今は既に遠く離れた地に来ており、帰って大騎士を手伝うにも遠すぎる。

それに、若者はこの冒険者パーティーのリーダーでもある。

故に、戻らない決意をし、父を信じて己の仕事をするだけなのだろう。


戦争か、あれは惨いものだ。


---

剣豪のカップルは結婚し、夫婦は道場を立ち上げ数世代の時を経過する。


ただ、この時期何故か似たような事をする者が増えていた。

流行はやりというやつだろうか?


人間の世界は何が流行るか判らない、今の私の趣味はそれら人間の観察なので意見を言える立場にないのだが・・・・・・。


剣豪が群雄割拠することになり、魔物、魔獣は激減した。

そして、その事で安全圏が拡大し、商業流通が活性化したのだ。


剣豪の中でも名の知れた者達は、こぞって道場を立ち上げ、自らの流派を後世に残そうとしていた。


しかし、商業流通の活性化は大きな問題を発生させてしまう。

戦争の誘発だ。


情報伝達速度が早くなり、各国の特産や兵力等がある程度わかるようになり、街道が整備され行軍が容易になってしまったのだ。


この状況で、欲を滾らせた王族・貴族が目を付けないわけがない。


「しかしだ、もう一手ほしいところであるな。」

とある国の高官は呟く。

「それならば、彼等を雇ってはいかがでしょうか?

 金と名誉、それらをちらつかせればおのずと何人も釣り上げる事ができますぞ。」

高官の部下らしい男がさらに呟く。

そういったやり取りが多数交わされ、戦争が始まった。


剣豪達はこの戦争の傭兵として雇われることとなった。


---

「ですから、私には仕官する意思はないのでお引取り下さい。」

ウォーデン流現当主、ミモザは強くはないがはっきりした言葉で仕官する意思がないことを相手の男に伝える。


「しかし、この道場も大分さびれております。

 ここで貴方の力を世界に広めて、再び新しい道場をたてるのも夢ではありませんぞ?」

確かに、数世代経過したこの道場は大分寂れてしまった。

二代目辺りが道場を壊さんばかりに門下生を鍛えて、結果本当にいくつか穴が開いてしまっている。

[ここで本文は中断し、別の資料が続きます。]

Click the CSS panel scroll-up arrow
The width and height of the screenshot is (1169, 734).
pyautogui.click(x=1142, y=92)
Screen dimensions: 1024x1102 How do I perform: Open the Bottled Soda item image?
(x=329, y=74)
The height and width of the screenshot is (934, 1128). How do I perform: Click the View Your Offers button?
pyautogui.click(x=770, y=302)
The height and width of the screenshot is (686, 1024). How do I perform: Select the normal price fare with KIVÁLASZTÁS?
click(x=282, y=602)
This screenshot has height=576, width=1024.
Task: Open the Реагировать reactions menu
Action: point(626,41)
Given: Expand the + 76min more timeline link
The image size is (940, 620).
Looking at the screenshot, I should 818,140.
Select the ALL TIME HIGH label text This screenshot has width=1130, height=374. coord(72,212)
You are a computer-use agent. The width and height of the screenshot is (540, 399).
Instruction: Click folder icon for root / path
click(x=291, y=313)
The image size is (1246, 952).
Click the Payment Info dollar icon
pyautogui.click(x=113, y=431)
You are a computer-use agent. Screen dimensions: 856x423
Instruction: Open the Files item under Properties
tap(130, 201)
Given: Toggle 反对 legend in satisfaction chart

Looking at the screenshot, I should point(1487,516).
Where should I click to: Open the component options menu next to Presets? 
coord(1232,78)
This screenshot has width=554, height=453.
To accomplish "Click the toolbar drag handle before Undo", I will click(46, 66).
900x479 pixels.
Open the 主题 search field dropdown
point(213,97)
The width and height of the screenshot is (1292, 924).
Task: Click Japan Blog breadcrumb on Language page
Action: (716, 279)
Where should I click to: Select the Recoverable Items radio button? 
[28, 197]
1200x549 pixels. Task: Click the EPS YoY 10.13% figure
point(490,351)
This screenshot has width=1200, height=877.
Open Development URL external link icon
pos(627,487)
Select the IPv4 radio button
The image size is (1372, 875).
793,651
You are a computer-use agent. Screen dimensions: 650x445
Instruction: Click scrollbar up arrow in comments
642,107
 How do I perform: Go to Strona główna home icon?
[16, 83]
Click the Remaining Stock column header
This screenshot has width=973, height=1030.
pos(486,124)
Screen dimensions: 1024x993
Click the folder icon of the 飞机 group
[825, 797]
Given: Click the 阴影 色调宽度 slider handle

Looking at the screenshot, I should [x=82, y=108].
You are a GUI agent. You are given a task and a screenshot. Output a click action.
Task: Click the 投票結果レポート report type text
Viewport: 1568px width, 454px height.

どうせ壊れるからと、直さず穴を塞ぐだけにとどめて、世代を超えた時点で金子がなくなり修理もできなくなってしまっている。


道場がこの有様では、当主が有名にでもならないかぎり、今の世では確かに建て直しは難しい。


「いえ、今の生活で十分ですので。

 おそらく、当代でこの道場は終わりでしょう、しかし技は多くの弟子に残っております。

 別門派を名乗るものもおりますが、彼等は彼等の方法で技を広めてくれるでしょう。」

名は残らずとも実は残るという潔いが甘い考えで、しかしこの甘さを当時の私は気に入っていた。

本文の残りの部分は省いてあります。